India climbed one spot up in the human development index (HDI) to 130 from last year's 131, according to the latest rankings of 189 countries released by the United Nations Development Programme (UNDP) on Friday.
Within South Asia, India’s HDI value is above the average of 0.638 for the region, with Bangladesh and Pakistan, countries with similar population size, being ranked 136 and 150 respectively.
Among the other South-Asian countries, Sri Lanka ranked 76 with the HDI value of 0.77 and Maldives stood at 101 with the HDI value of 0.717.
The HDI is a summary measure for assessing long-term progress in three basic dimensions of human development: a long and healthy life, access to knowledge and a decent standard of living.
India’s HDI value for 2017 is 0.640, which put the country in the medium human development category. According UNDP, between 1990 and 2017, India’s HDI value increased from 0.427 to 0.640, an increase of nearly 50 per cent.
Of the 189 countries for which the HDI is calculated, 59 countries are today in the very high human development group and only 38 countries fall in the low HDI group, the UNDP said.
Between 1990 and 2017, India’s life expectancy at birth increased by nearly 11 years.
Also, the country’s Gross National Income per capita increased 266.6 per cent between 1990 and 2017.
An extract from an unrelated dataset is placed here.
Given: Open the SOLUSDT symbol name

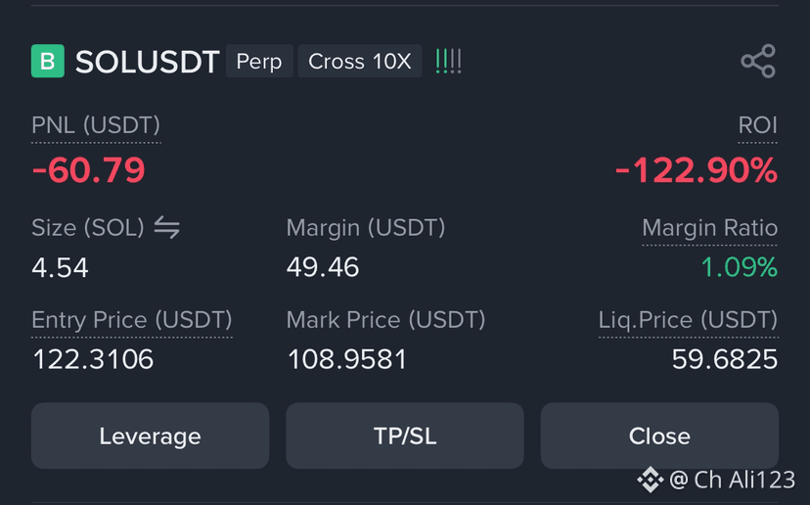Looking at the screenshot, I should (147, 62).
As much as 26.8 per cent of India’s HDI value is lost on account of inequalities- a greater loss than for most of its South Asian neighbours as the average loss for the region is 26.1 per cent.
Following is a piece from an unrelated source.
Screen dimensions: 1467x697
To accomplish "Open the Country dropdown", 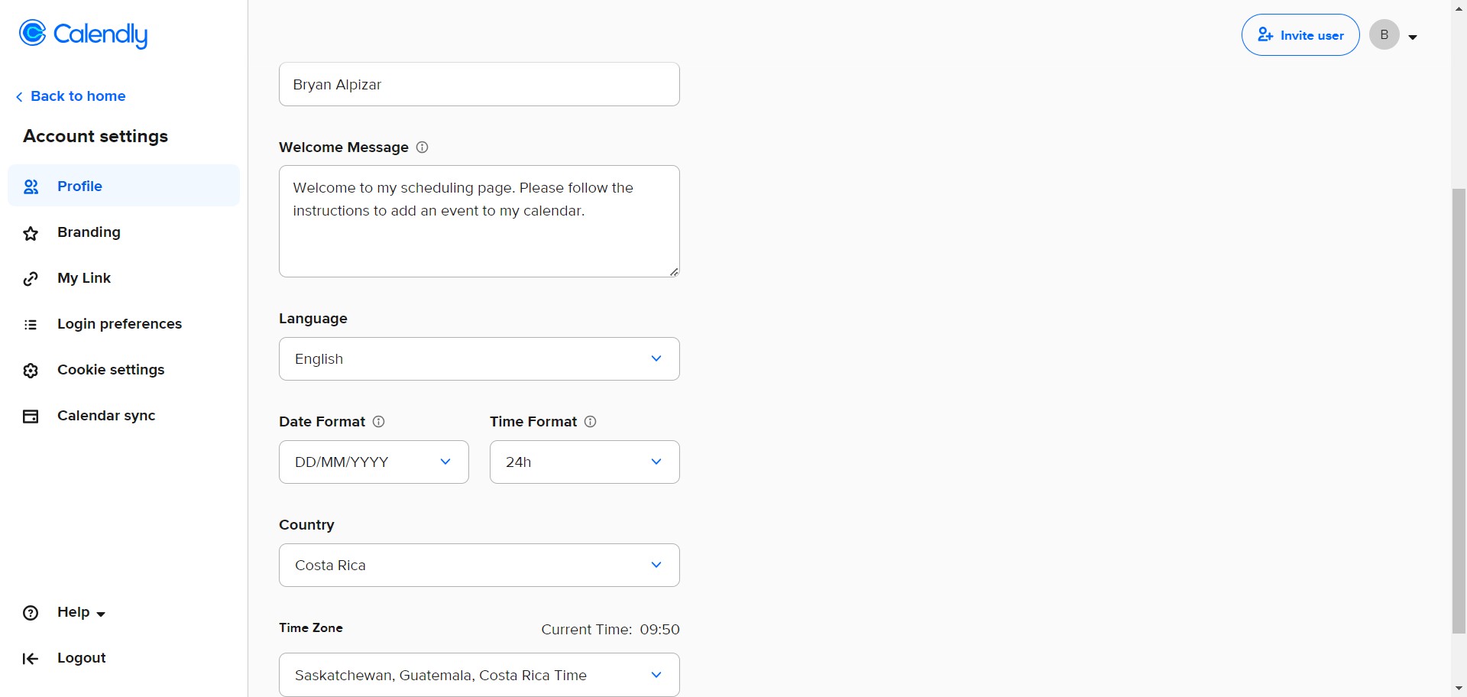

“This confirms that inequality remains a challenge for India as it progresses economically, though the government and various state governments have, through a variety of social protection measures, attempted to ensure that the gains of economic development are shared widely and reach the farthest first,” the UNDP report said.
In India, despite considerable progress at the policy and legislative levels, women remain significantly less politically, economically and socially empowered than men.
“For instance, women hold only 11.6 per cent of parliamentary seats, and only 39 per cent of adult women have reached at least a secondary level of education as compared to 64 per cent males,” the report said.
Female participation in the labour market is 27.2 per cent compared to 78.8 for men.
“Still, India performs better than its neighbours Bangladesh and Pakistan, ranking 127 out 160 countries on the Gender Inequality Index,” the UNDP said.
Norway with HDI value 0.953, Switzerland (0.944), Australia (0.939), Ireland (0.938) and Germany (0.936) led the ranking, while Niger (0.354), the Central African Republic (0.367), South Sudan (0.388), Chad (0.404) and Burundi (0.417) have the lowest scores in the HDI’s measurement of national achievements in health, education and income.